I've got a couple posts in queue, that are on hold for a couple reasons. I've got the obligatory MJ post, which I was in the middle of when Firefox crashed on me, so I'm hoping the draft saved somewhere. I think I was going to add some pictures or something. The problem with posting about current events, is that if you don't do it right away, then it's not current.
The other one has been hanging out in my head for a while - I had a delicious rant all worked up, but didn't have a chance to write it. I'm sure it will take me all of thirty seconds to get all re-peeved, but, well... like I said, I'm pretty mellow tonight, so I don't want to get into it. Again, current events. Well, sort of. This one has a longer shelf life, I guess.

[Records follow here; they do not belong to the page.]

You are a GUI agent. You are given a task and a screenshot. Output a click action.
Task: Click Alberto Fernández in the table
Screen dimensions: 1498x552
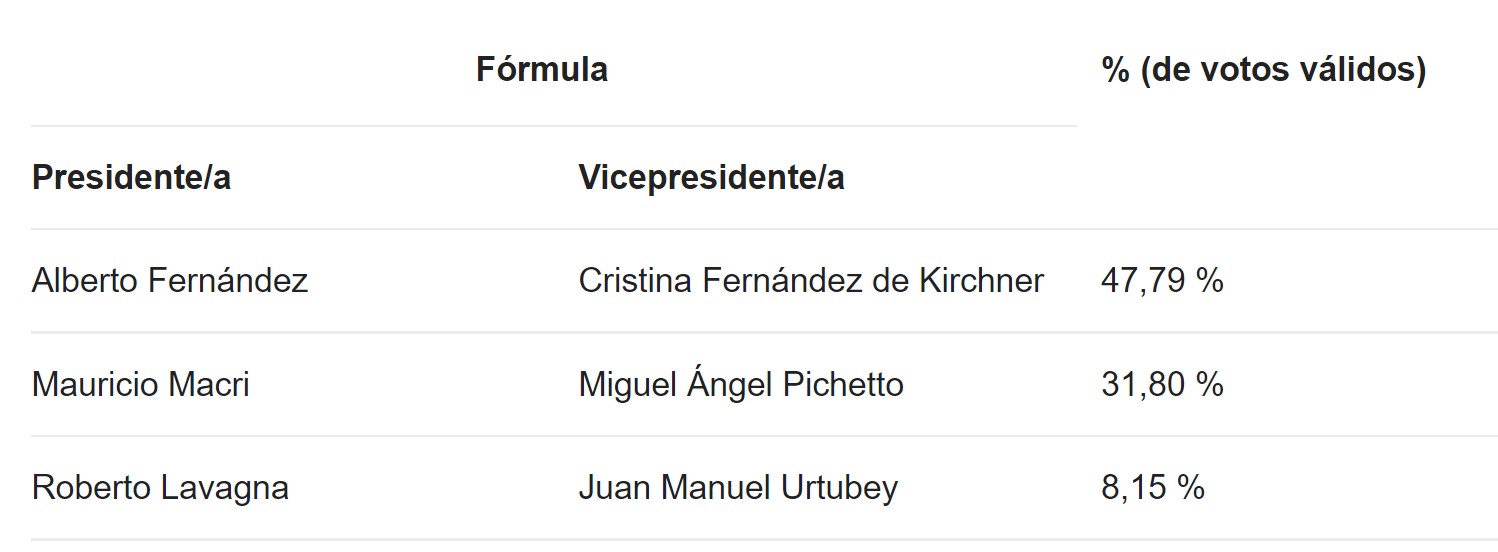tap(170, 280)
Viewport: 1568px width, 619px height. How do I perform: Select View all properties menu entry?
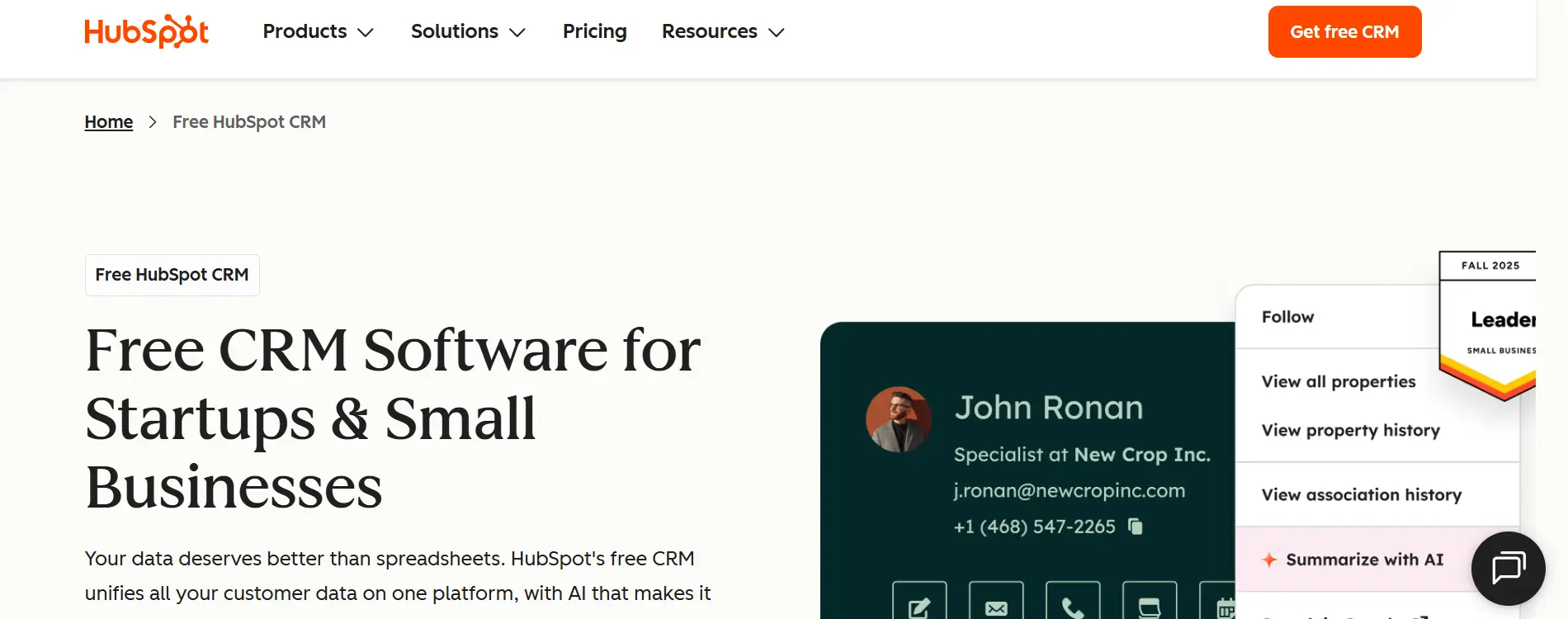[x=1338, y=381]
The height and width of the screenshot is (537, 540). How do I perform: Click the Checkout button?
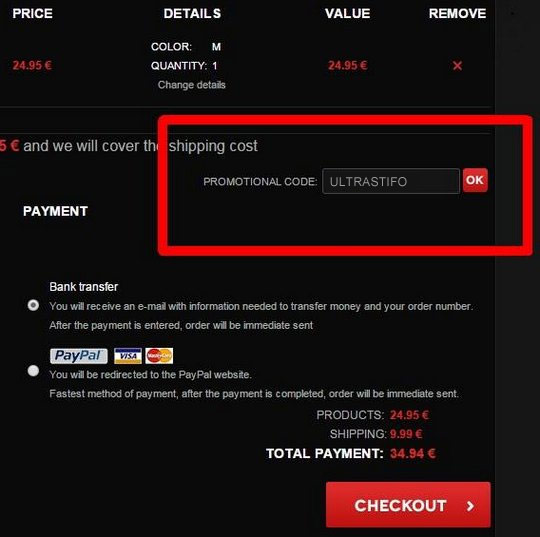408,505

Anyway. So there doesn't seem to be anything else massive and major that I skipped out on.
Anyway anyway. I'm stalling. Because I can't seem to find the right words for anything anymore. I feel like I'm standing on the edge of something potentially really good, but I'm such a huge chickenshit that I can't take that final step. I'm too afraid to make an ass of myself, to actually put myself out there... Everything is starting to align like it should, and I think maybe the timing is finally right, but I don't know. And I like to be certain of things before I do anything, because it's not in me to just throw caution to the wind and follow my heart, so to speak... My brain rules all, and it's comfortable, being logical. Rational. Safe.
I think I finally have the words I've been waiting for, but they're in my head and getting them out to where they need to be heard, well, that's another story. I'm going crazy, though, keeping things stashed away... Damn it, I should just blurt it all out and get it over with. I'm such a wuss. I don't know what I'm so afraid of. Well, I do, but sticking with the "logic" argument, it's not a big deal. The worst case scenario is really not that bad - in fact, the worst case scenario merely leaves me right back where I am right now. My fear is being driven by emotion, so I don't know how I can blame this on my head? Emotion is both pushing me forward and holding me back and it's so fucking bipolar right now I don't know what to do.

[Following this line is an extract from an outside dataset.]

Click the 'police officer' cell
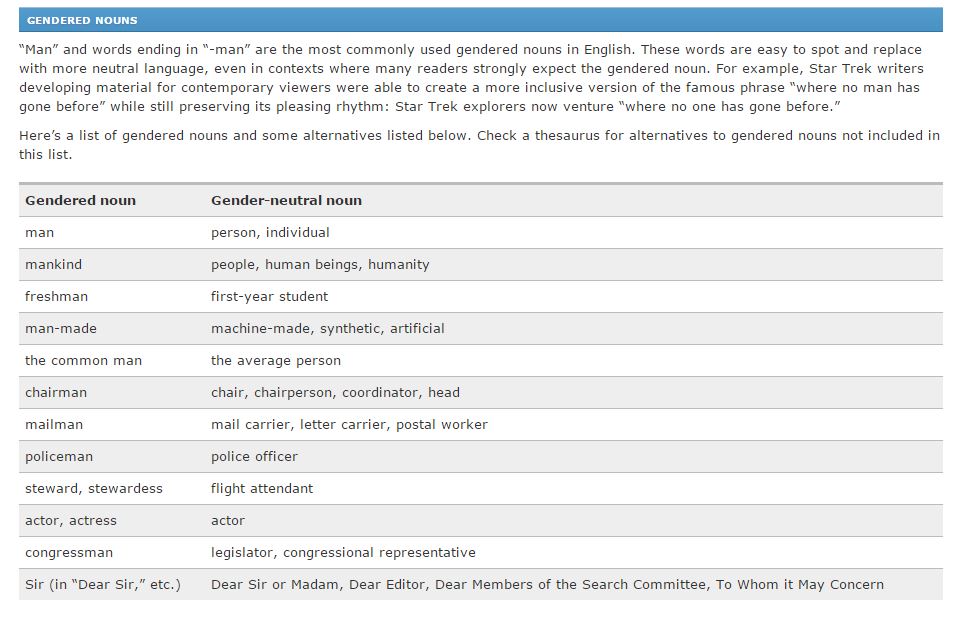 pos(254,456)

I could pull up a handful of cliches right now. I have no reason to hold back. I mean, I'll just regret the what-ifs and maybes if I do... I just need to catch my breath and work up the nerve to say what I need to say. "You regret the things you don't do more than the things you did" - shit like that. There's really nothing to lose, here. Gain? Perhaps. Keep the status quo? Likely. None of these are horrible. But, you know I won't. I know I won't. This is one of those things I blame my teenage years/high school experience on. I'm 90% of the time, a strong, confident person. But then that piece of me that was second-guessed and didn't belong and spent every day fighting the battle of rejection from the world at large - it's easier to hide in my shell.

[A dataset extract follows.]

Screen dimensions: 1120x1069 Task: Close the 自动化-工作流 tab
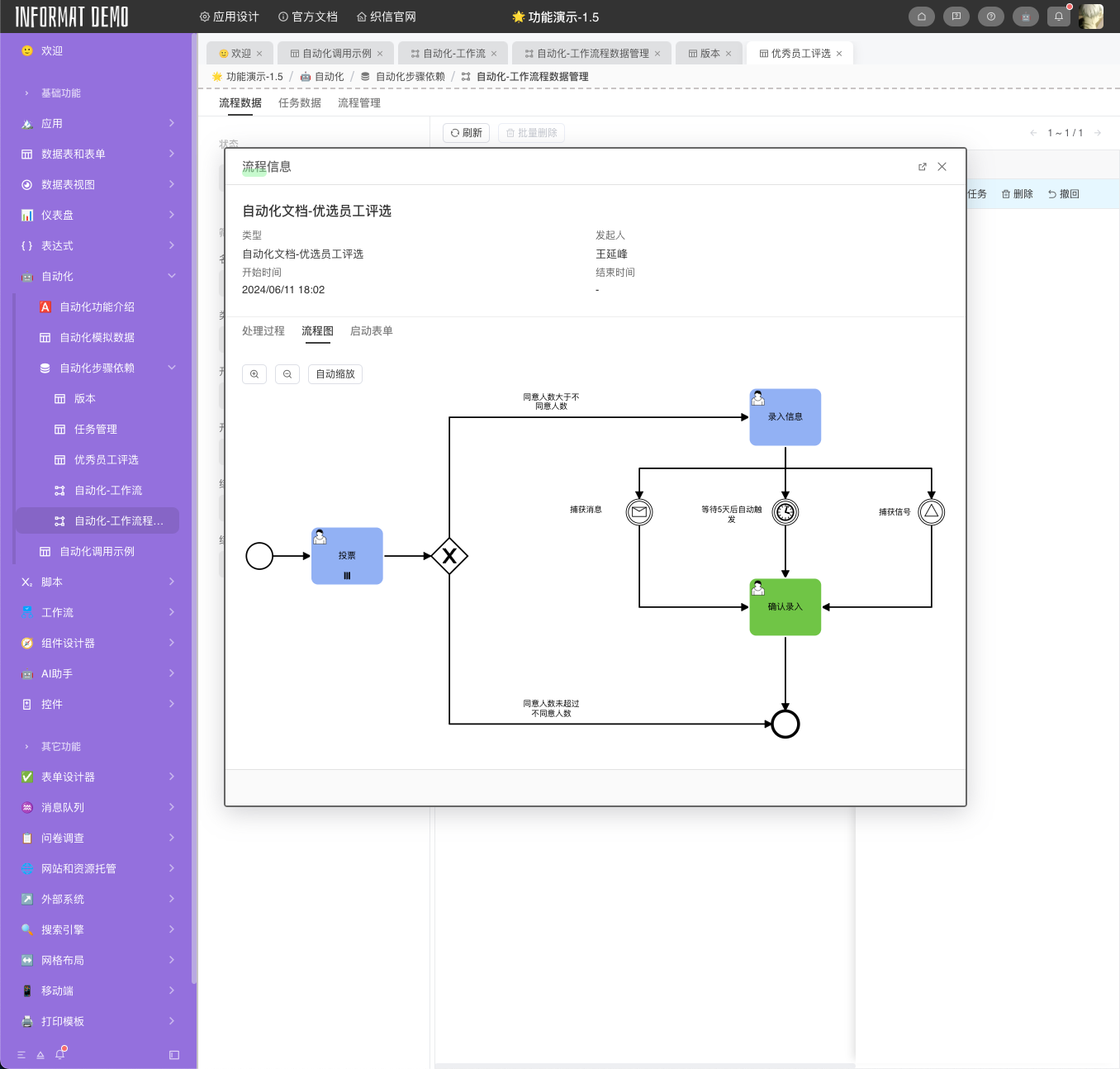494,54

I'm rambling, and I'm talking in circles. I haven't really said anything yet. I'm not sure what I'm trying to say. Basically - there's something that I probably need to do, and there is no better time than now (or is there?), because dammit, that's life, and I just need to stop being such a pussy and just fucking do it already. Somebody needs to just slap me upside the head. Unfortunately right now, I think I'm going to have to do it to myself. And do it soon, before I make it worse on myself.